**Exercise instructions:** Leave out the pictures and retype exactly the lines from the one with "Instruction: Click the [2] bracket number" through the end of the records.

**Record excerpts:**
──────

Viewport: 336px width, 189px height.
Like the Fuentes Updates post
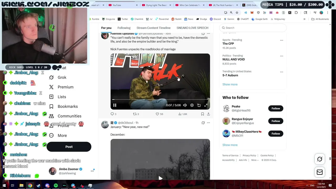159,114
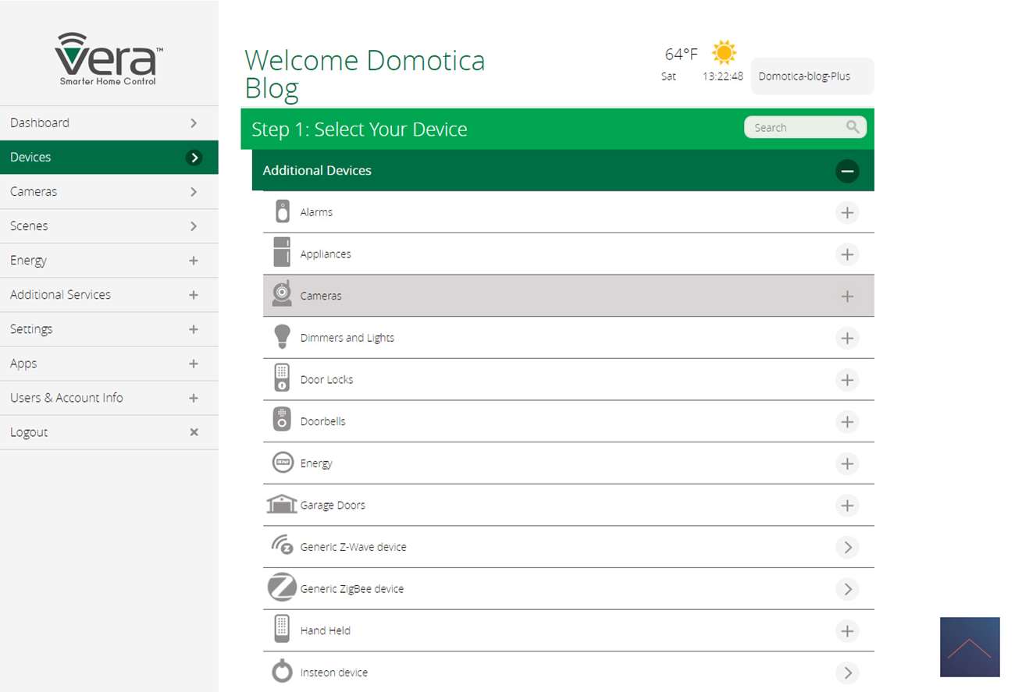Click the Appliances refrigerator icon
The image size is (1015, 692).
click(282, 253)
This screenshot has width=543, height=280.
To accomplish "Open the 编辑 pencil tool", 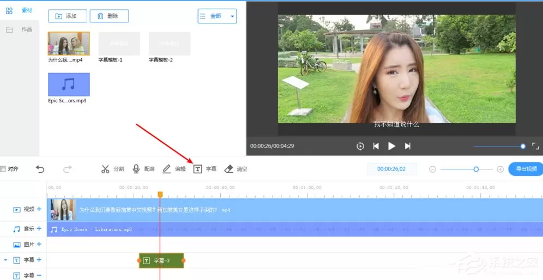I will tap(174, 169).
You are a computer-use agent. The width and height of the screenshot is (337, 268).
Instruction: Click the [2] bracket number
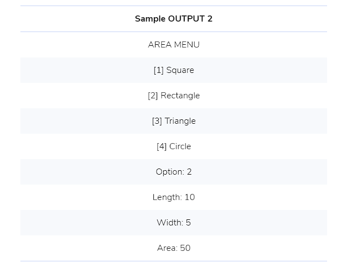click(x=153, y=96)
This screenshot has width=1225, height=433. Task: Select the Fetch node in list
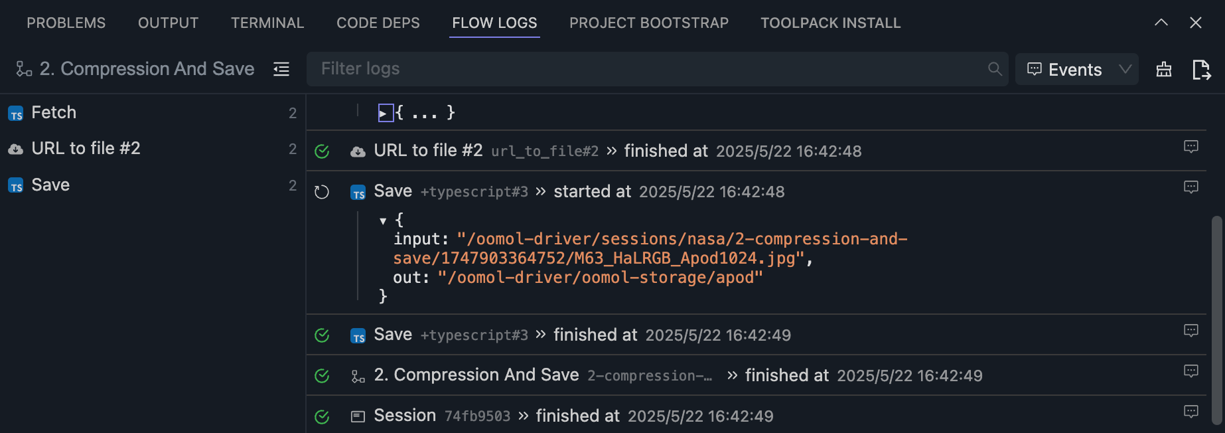[x=54, y=113]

──────

**Result below:**
Instruction: Click the [2] bracket number
click(x=153, y=96)
This screenshot has width=1225, height=433. Task: Select the Fetch node in list
[x=54, y=113]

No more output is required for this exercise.